Waterpipe tobacco smoking (WTS) is prevalent worldwide and is legislatively enforceable under many countries’ existing tobacco laws. Globally, however, the waterpipe tobacco industry anecdotally appears poorly controlled. This study aimed to gather intelligence from local government (known as local authority [LA]) staff in London, United Kingdom, about their WTS enforcement experiences.Methods:
In-depth telephone interviews were conducted among 26 LA staff from 14 London boroughs, exploring industry characteristics and tobacco legislation compliance. Recurrent themes were analyzed and derived deductively.Results:
Approximately 400 waterpipe premises operate across London, benefiting from high profit margins.
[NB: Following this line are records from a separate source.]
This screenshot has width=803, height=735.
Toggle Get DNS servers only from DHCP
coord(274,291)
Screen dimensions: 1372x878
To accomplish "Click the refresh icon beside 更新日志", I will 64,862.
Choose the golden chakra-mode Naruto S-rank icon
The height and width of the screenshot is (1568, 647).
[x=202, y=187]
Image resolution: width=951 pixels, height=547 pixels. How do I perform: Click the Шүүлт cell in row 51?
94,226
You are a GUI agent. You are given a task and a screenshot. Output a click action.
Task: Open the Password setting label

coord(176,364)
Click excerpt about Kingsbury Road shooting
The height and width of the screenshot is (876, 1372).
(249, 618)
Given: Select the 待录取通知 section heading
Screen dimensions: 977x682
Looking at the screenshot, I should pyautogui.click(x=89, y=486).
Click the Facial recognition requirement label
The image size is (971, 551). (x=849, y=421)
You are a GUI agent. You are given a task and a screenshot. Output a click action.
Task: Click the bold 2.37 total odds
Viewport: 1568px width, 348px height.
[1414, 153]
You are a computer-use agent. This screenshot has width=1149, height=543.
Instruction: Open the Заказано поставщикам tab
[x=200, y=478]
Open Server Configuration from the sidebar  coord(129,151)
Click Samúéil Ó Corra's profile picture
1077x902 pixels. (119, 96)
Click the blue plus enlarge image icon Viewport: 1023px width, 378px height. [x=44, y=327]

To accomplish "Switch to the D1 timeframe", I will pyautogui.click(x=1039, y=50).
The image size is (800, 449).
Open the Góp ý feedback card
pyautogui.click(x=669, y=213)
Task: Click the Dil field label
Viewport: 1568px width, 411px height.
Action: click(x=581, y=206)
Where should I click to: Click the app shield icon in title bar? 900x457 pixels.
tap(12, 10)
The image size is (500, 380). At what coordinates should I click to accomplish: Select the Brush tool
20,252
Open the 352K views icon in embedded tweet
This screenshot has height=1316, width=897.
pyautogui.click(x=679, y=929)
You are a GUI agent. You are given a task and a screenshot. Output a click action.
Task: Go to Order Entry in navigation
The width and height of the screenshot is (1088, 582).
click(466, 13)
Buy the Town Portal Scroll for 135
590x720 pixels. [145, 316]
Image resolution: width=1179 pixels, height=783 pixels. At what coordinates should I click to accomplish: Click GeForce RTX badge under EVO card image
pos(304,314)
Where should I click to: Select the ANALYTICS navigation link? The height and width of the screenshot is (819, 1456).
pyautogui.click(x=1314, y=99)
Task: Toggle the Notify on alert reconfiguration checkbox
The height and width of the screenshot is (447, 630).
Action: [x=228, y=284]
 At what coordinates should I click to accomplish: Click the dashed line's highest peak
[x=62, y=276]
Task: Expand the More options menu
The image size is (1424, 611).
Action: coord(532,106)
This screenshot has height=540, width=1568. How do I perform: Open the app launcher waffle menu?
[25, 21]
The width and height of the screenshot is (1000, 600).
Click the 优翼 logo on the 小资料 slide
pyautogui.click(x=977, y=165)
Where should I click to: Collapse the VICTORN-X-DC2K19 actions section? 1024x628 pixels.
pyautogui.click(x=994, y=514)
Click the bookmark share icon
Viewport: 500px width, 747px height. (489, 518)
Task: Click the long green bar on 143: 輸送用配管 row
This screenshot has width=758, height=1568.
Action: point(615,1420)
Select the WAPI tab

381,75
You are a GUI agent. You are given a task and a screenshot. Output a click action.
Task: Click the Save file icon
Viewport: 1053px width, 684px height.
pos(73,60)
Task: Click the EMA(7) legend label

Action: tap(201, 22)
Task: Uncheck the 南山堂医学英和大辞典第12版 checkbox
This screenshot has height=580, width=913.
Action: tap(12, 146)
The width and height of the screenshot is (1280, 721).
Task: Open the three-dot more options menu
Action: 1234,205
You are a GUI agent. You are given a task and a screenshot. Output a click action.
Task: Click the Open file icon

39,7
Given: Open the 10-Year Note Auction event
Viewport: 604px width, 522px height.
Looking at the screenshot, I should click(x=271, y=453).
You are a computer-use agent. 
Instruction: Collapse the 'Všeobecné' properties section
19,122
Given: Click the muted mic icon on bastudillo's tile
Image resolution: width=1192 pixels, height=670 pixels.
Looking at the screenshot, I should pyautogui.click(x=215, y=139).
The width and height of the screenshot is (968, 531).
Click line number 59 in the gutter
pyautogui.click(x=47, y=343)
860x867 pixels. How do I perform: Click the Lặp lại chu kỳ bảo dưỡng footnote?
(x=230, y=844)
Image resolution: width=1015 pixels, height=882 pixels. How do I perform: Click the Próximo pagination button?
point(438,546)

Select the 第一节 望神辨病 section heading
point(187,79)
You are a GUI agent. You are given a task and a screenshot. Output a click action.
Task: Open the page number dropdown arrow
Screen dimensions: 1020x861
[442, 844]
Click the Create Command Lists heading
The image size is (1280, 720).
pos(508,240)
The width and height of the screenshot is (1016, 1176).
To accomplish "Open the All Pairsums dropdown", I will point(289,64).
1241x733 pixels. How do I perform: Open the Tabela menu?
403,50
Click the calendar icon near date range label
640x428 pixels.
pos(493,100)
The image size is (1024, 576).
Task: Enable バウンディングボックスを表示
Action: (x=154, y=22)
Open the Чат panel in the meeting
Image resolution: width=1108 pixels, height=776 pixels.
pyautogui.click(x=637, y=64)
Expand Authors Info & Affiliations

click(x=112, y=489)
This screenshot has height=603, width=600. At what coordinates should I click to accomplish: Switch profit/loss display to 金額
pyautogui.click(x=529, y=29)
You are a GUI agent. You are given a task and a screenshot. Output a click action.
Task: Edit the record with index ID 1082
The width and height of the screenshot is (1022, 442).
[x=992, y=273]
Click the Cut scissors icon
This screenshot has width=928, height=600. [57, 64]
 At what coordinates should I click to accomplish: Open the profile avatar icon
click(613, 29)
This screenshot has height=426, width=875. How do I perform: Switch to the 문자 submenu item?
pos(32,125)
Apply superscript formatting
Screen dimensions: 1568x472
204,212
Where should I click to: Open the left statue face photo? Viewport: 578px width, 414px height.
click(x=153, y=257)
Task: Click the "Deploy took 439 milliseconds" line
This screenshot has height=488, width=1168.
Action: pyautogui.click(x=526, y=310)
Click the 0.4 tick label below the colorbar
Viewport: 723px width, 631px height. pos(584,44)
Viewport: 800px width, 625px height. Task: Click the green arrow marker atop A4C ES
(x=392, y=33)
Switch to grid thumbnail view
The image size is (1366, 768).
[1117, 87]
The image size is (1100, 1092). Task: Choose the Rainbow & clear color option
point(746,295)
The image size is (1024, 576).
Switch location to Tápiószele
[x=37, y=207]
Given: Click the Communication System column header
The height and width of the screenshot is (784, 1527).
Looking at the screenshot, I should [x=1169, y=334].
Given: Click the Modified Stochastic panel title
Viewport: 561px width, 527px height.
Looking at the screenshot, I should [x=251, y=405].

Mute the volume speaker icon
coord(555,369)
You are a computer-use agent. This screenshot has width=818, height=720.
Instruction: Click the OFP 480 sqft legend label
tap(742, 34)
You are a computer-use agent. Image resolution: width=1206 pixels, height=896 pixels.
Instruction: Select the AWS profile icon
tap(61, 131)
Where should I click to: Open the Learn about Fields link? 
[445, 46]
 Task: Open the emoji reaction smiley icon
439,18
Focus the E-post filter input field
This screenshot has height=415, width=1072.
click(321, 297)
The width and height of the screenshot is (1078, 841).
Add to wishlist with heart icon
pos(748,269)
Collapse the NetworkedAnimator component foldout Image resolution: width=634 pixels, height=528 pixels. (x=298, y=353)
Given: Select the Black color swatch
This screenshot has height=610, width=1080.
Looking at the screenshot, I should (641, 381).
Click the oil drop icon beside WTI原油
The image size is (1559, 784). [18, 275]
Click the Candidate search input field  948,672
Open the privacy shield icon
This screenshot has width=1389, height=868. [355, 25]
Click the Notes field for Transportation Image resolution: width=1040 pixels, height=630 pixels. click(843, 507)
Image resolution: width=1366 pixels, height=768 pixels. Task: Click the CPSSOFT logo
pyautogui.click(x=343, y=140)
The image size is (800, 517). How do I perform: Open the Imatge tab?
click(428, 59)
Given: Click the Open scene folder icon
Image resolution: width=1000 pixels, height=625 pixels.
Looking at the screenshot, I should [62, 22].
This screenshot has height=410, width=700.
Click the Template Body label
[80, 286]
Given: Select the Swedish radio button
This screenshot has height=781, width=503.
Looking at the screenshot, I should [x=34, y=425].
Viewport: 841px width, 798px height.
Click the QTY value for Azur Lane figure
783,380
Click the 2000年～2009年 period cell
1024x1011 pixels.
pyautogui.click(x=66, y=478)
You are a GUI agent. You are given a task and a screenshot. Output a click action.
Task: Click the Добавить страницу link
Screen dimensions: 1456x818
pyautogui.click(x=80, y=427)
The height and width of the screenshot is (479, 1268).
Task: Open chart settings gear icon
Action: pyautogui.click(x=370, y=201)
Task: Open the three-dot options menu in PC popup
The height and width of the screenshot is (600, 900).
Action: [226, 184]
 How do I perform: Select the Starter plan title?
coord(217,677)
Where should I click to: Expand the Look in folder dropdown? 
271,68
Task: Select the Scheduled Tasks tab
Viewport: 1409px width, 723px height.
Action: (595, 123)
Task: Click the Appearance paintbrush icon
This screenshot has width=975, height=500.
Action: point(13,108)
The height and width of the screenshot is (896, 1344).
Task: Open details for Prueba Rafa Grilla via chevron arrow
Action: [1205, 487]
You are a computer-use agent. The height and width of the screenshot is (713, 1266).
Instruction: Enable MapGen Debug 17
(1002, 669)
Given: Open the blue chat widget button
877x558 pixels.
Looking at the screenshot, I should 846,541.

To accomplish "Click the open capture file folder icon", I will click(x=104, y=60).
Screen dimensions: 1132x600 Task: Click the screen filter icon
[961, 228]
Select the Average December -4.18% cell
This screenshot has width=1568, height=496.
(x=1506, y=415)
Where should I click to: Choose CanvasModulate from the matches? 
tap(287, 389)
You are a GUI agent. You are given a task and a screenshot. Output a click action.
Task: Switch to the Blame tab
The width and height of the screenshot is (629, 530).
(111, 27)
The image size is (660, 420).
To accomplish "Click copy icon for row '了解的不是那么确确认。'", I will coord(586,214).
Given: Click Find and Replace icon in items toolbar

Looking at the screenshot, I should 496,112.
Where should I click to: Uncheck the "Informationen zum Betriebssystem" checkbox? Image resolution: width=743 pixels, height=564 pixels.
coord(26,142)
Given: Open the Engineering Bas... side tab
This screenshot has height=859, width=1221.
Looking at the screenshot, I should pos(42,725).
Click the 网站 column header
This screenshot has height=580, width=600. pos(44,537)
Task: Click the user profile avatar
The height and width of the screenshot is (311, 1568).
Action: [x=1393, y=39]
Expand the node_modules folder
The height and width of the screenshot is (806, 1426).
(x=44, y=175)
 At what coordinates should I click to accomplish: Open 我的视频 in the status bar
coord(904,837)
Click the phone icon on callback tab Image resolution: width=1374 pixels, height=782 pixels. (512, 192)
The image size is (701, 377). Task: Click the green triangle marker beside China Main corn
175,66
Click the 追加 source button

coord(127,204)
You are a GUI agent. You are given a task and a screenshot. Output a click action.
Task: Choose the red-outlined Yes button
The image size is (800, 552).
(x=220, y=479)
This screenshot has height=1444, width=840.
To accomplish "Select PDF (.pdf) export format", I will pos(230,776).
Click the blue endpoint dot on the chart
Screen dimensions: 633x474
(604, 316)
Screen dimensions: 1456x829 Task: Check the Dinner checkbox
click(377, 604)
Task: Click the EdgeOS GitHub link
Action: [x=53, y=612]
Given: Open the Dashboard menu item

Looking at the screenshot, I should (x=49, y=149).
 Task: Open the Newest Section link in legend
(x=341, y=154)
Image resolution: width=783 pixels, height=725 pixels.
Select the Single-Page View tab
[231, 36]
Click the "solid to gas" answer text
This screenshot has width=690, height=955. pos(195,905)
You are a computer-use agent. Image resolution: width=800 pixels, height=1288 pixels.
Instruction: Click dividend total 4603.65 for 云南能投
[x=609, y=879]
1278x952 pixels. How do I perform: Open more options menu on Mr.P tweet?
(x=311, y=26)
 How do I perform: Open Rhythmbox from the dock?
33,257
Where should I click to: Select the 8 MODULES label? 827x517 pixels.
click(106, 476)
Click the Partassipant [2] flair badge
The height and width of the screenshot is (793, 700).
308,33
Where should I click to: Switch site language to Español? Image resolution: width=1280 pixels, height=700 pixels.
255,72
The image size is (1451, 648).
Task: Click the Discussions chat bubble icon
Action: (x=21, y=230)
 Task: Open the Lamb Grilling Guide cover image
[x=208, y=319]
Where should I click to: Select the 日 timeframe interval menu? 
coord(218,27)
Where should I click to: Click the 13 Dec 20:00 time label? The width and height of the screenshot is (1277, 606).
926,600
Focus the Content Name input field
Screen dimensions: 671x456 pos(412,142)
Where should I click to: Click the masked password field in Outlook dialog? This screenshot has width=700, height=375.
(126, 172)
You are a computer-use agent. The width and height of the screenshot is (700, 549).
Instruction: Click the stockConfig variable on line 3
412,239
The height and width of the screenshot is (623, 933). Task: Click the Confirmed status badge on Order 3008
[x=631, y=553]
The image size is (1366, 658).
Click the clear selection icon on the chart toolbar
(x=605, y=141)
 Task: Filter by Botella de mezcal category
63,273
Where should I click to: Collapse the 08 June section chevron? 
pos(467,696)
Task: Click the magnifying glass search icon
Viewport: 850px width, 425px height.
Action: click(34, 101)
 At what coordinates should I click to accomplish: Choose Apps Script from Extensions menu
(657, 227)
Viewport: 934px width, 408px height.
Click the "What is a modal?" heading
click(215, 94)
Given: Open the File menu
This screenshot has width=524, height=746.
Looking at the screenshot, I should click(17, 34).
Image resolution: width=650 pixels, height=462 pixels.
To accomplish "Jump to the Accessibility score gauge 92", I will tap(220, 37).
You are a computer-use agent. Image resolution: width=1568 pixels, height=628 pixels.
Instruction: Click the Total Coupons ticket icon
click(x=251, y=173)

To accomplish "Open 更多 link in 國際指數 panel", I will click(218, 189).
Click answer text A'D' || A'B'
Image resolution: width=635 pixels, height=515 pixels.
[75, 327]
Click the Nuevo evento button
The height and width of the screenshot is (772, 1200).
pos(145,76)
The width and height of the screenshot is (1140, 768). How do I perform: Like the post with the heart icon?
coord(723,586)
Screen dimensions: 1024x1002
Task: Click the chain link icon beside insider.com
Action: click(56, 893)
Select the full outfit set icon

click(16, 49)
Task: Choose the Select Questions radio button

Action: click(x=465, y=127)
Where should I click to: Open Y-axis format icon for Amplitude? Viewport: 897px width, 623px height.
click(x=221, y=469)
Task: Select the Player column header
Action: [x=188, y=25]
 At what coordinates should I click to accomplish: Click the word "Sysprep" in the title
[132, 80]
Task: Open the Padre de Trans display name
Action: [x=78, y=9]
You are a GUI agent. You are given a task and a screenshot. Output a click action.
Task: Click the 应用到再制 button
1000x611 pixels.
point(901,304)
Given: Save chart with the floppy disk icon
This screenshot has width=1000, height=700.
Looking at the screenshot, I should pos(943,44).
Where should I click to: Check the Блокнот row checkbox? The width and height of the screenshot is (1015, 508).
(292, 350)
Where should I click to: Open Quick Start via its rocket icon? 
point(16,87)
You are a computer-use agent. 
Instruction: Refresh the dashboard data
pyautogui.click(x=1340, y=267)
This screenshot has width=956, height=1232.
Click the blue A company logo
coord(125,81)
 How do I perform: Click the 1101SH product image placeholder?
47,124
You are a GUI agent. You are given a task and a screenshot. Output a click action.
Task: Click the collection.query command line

LA staff are resource strained, limiting their surveillance of waterpipe premises, some of which are associated with an underground culture. Noise and nuisance are key features of waterpipe premises. Most waterpipe premises were generally noncompliant with most aspects of existing tobacco legislation, mainly due to disproportionately low fines and unclear legislation enforcement guidance. Successful methods for enforcing legislation included a synchronized, multiagency approach; however, this was inconsistently implemented across boroughs. Many LA staff believe licensing waterpipe premises will improve surveillance and control the industry’s proliferation.Conclusions:
The waterpipe tobacco industry is unregulated and places a significant burden on many LAs in London, mainly due to lack of resources. These problems may also occur in other large cities worldwide. Existing tobacco legislation should be amended to accommodate WTS, including consideration of licensing the industry. More research is needed to gain a full understanding of the waterpipe tobacco industry and its impact on other global cities.